Not wanting the blue-haired woman to lose any more modesty than she already had, Fate decided to try out one of the perks of his new Level. Since his Divine Energy was now colored by Negativity, he now had the ability to extend aspects of his Prodigy power (or Manifest Power, as the wider multiverse called it) to others within the range of his Divine Reach, with less powerful effects.
Using this new power, he coated the woman in a thick layer of his Divine Energy. It wouldn't wipe her from the eyes and minds of everyone else like he could, but it should make her seem insignificant, someone not worth sparing a second glance.
Knowing this planet, that was probably already the case, but Fate wanted to be sure.
He left the cellar, then the bar upstairs, and headed to an alley across the street, where Robna was waiting. He found her in a foldout chair, leaning forward and studying a board game on the table in front of her.
Across from her was a man dressed in raggedy, baggy clothes. He had at least three jackets on, and two pairs of pants, with a brown beanie warming his head and thick socks covering his feet. His black beard was long, and his green eyes twinkled with mischief as he stared at the board game.
The man moved a square-shaped piece, sliding it across the gridded board to sit a space away from a triangle on Robna's side.
"Squdnik," the man said gleefully. Robna cursed, then she suddenly sprouted a wide smile as she shook the man's hand.

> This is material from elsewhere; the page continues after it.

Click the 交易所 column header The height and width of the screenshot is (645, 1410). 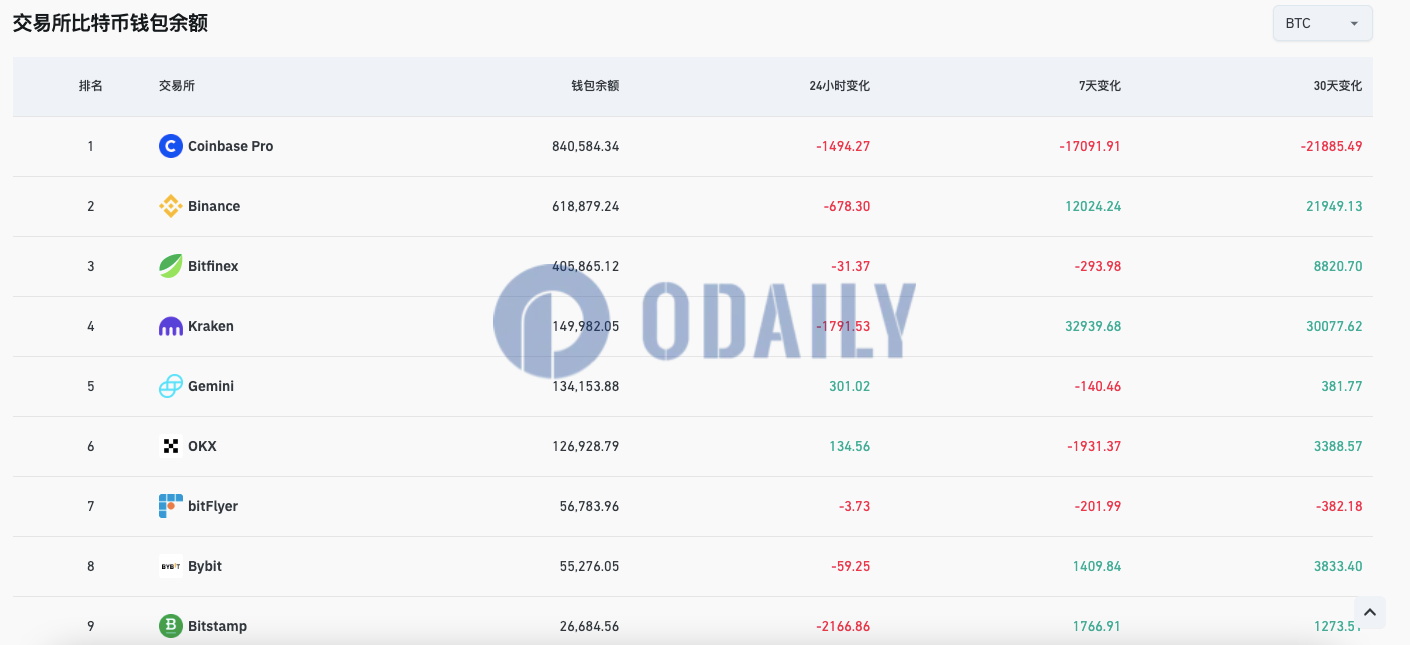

"You truly are a master at this game," she said. Fate caught a glint of something shiny between their palms.
The man grinned and nodded, pocketing whatever Robna had put in his hand. "Aye, been playing every day since I was a wee lad. You isn't half bad yourself, girly."

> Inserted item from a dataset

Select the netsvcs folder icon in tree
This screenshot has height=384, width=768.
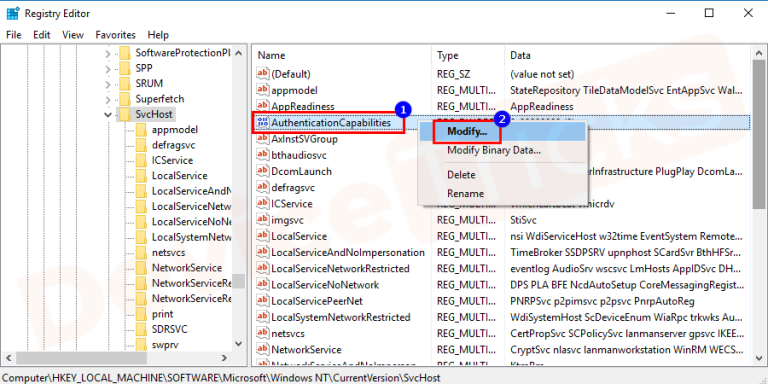pyautogui.click(x=141, y=253)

"Thank you. I've been practicing." Noticing something, she turned to Fate, frowning at the girl in his arms. She caught his gaze, then nodded toward the bearded man and blinked twice. He shook his head. The raggedy man could not see him.
Nodding, she excused herself and stood, walking with Fate toward the house of this Frederick person, though she didn't know that was where they were going. When they were out of earshot of the Squdnik man, she spoke.
"Who's this? She looks like she went through a lot." She looked Fate up and down. "You look pretty messed up too, actually."
Like he was doing to himself, Fate was stopping the woman's bleeding with his Divine Reach and forcing the blood back into her veins, preventing death by blood loss. By now, she was unconscious from the pain.
"Saved her from some asshole named Gilliam and an Incarnation named Freyda."
"F-Freyda?! The Killer of Pondraso? The Slayer of a Million Men? The hottest woman on the planet? That Freyda?" She looked like Fate just said he could shit diamonds. The passersby gave her weird looks. Unlike her, they couldn't see Fate, so Robna probably seemed like a crazy person.
"Well, I didn't see her face on account of a thick plate helmet blocking my view, but she did have some pretty nice golden eyes. Pretty sure she had the Vast Manifestation, considering the weird way everything seemed to grow distant."
"You shouldn't be alive right now," she said disbelievingly.
"Relax. She went easy on me. It was obvious; she didn't use any abilities that an Exemplar wouldn't have access to. Think she just wanted me to get her out of that oath."
He wasn't lying. Despite using Divine Reach that was easily at the higher end of Hold, TK was still something an Exemplar had access to. Moreover, he knew she didn't use anything other than her base Manifest Power. If she had, he would have died within moments. The only way he knew she was an Incarnation was from the feel of her Divine Energy, along with her ease in sensing him.
"She had an oath? What was it?"
"To protect Gilliam."
"And you killed this Gilliam?" When Fate nodded, her expression turned serious. "I suggest you keep that to yourself. That woman puts her honor above everything. Spreading that around would disgrace her, and make her kill off everyone that spoke of it to reclaim her lost honor. Besides, knights do that all the time with charges they hate. It's an unspoken rule to not do anything about it when they let their charge die."
Fate made sure to remember that. Robna knew more about this world than he did, so anything she said about it was something to heed.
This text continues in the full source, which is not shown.